* WORK TO BE COMPLETED:
Scale the click coordinates in the answers by 0.95, rounding each to a whole number with halves rounded up. Rewrite the entries between the lines holding "The image size is (530, 370)." and "tap(386, 249)", inclusive, with their requests unchanged, and return only those lines.

##### PROVIDED INFORMATION

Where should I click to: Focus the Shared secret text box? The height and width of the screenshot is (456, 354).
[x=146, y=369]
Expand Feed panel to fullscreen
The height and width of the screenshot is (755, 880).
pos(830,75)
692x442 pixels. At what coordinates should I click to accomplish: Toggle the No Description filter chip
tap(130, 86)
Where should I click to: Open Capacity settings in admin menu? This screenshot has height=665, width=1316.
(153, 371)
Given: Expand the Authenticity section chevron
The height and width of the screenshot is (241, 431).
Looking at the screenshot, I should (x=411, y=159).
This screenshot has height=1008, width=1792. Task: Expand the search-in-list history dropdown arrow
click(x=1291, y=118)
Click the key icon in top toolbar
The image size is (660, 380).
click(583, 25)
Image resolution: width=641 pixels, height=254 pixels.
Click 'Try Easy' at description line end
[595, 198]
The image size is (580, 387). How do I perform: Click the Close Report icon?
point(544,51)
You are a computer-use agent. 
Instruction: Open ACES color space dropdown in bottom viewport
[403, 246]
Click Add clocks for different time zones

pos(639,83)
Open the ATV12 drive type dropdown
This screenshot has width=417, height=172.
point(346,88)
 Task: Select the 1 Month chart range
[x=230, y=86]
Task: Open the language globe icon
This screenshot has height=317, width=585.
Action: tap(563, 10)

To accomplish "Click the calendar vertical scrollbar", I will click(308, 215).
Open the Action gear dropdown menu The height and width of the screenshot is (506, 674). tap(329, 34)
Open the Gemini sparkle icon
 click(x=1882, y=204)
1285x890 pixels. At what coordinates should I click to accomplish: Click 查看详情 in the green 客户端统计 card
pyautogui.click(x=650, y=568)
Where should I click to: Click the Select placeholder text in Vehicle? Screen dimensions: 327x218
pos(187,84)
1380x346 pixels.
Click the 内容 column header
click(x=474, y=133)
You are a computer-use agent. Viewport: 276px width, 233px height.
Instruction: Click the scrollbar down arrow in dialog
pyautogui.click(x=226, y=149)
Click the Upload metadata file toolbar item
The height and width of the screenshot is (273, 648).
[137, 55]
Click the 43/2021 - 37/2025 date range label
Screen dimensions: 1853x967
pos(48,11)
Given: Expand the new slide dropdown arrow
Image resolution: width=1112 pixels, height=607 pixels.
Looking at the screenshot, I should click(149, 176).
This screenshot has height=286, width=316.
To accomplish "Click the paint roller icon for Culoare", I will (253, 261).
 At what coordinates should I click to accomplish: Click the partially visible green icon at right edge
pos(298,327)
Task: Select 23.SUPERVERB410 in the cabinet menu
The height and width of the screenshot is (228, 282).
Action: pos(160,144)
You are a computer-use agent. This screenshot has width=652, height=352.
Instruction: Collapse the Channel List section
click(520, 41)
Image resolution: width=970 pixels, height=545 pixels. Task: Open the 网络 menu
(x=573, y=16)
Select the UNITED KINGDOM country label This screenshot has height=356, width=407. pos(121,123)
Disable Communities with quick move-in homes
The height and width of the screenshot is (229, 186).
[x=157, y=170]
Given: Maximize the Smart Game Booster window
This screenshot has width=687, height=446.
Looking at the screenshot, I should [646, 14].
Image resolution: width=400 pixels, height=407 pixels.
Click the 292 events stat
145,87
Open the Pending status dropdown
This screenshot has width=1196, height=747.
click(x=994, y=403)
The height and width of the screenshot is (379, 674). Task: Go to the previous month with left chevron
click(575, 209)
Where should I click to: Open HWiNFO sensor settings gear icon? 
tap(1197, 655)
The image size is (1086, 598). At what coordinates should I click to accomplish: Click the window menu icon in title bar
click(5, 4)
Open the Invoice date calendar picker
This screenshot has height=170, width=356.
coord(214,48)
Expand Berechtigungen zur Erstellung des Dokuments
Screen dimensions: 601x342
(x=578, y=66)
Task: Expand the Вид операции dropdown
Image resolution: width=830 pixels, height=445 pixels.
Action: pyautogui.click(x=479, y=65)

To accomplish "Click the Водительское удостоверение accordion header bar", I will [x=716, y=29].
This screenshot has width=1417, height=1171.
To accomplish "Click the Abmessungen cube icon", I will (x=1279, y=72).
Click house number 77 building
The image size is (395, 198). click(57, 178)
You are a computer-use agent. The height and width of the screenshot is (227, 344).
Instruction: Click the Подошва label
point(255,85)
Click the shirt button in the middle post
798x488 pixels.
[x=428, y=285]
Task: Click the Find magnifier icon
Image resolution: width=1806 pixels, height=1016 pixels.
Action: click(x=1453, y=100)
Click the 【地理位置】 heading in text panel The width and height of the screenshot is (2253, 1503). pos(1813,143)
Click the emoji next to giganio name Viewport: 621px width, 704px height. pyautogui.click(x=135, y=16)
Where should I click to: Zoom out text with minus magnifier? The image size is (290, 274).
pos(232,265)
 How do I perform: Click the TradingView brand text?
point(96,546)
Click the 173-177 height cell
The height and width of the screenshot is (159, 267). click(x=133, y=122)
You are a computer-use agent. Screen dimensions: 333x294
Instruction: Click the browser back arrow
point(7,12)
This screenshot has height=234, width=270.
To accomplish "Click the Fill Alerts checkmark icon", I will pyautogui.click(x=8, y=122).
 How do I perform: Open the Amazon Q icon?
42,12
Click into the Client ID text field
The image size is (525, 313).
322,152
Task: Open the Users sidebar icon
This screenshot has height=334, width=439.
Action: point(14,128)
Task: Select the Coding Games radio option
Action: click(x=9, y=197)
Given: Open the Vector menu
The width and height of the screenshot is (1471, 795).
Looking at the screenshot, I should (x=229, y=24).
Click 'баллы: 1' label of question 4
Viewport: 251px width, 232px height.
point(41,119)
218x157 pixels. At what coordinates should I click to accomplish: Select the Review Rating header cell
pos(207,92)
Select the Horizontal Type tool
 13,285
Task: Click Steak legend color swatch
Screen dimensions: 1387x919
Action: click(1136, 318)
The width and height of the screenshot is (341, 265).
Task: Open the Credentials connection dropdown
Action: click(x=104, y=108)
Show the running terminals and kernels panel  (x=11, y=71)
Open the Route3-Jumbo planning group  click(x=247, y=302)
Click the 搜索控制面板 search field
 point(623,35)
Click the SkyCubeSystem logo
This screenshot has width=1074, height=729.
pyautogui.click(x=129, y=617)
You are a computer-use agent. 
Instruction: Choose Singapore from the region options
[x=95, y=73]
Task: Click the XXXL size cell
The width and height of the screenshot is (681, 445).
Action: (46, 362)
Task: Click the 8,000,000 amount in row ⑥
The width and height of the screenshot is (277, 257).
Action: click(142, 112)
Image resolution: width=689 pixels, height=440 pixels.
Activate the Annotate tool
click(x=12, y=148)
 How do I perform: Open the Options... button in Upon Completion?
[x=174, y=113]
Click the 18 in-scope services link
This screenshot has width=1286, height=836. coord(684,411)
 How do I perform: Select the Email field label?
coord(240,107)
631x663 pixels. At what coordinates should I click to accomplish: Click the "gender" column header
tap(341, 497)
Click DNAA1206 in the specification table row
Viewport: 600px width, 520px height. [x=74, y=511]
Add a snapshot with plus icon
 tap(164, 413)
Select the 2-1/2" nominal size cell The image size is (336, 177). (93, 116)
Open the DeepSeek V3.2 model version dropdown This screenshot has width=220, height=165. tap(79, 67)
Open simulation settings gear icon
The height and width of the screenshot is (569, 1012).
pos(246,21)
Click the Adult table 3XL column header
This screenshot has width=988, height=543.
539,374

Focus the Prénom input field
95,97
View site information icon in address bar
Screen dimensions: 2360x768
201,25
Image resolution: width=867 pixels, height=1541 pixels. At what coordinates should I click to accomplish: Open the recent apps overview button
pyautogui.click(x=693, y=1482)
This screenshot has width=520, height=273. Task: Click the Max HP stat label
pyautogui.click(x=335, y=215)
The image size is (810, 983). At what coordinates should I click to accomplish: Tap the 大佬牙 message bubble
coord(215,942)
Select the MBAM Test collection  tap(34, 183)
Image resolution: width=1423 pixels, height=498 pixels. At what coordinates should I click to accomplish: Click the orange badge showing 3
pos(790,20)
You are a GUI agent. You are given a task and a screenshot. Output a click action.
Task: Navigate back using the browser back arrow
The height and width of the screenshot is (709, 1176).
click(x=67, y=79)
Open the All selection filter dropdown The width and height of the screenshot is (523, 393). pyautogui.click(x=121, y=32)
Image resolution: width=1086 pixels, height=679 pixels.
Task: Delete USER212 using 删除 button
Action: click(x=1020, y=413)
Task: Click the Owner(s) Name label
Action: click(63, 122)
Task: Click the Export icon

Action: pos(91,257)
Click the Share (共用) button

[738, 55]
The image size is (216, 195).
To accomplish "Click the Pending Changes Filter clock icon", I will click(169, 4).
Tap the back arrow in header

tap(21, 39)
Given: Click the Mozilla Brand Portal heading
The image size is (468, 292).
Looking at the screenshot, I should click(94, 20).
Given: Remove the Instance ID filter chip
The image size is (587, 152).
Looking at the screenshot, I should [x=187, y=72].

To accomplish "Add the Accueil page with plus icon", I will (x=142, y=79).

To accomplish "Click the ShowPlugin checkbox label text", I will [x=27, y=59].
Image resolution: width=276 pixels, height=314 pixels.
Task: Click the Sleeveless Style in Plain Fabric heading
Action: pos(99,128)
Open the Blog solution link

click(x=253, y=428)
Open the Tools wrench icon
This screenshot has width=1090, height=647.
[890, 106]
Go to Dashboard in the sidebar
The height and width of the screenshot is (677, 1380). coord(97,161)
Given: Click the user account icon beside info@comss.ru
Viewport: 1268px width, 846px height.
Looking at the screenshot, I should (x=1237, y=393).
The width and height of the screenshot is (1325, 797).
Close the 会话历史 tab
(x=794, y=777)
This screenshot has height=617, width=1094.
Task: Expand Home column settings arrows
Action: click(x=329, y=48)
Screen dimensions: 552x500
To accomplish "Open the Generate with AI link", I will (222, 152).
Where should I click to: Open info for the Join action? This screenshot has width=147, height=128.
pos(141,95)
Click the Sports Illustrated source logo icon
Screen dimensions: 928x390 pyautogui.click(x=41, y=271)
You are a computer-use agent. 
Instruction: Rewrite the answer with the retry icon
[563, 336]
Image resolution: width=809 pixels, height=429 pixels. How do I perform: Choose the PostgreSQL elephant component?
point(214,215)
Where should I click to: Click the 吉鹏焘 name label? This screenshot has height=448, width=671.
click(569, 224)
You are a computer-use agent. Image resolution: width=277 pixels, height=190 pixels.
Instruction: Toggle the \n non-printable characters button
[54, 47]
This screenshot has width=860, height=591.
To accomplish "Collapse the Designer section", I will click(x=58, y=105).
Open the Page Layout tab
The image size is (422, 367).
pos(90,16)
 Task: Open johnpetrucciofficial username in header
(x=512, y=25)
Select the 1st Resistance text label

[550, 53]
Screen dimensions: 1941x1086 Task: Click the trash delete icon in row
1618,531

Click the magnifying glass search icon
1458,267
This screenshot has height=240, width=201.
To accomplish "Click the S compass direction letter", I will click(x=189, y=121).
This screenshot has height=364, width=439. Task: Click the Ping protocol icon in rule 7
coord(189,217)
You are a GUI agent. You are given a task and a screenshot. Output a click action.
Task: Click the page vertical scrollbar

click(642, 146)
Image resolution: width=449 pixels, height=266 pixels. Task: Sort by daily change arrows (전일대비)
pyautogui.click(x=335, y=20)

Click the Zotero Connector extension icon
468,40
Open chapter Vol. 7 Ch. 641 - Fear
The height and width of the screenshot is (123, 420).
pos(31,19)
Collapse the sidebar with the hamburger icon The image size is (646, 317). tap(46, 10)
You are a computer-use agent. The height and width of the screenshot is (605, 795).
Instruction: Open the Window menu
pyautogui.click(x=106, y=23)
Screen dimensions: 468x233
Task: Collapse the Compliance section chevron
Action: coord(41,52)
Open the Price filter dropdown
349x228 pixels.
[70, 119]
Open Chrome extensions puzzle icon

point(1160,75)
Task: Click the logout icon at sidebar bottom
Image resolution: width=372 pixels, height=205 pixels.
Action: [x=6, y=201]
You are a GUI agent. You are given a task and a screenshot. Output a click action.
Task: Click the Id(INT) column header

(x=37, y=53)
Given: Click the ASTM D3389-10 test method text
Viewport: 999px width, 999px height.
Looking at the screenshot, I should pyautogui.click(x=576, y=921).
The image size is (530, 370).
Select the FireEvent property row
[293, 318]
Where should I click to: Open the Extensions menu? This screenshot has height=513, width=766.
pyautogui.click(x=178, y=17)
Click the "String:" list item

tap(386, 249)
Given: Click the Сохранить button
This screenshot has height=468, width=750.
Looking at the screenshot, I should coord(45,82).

##########

* RESULT:
The image size is (530, 370).
Select the FireEvent property row
[278, 302]
Where should I click to: Open the Extensions menu? This screenshot has height=513, width=766.
pyautogui.click(x=169, y=16)
Click the "String:" list item

tap(367, 237)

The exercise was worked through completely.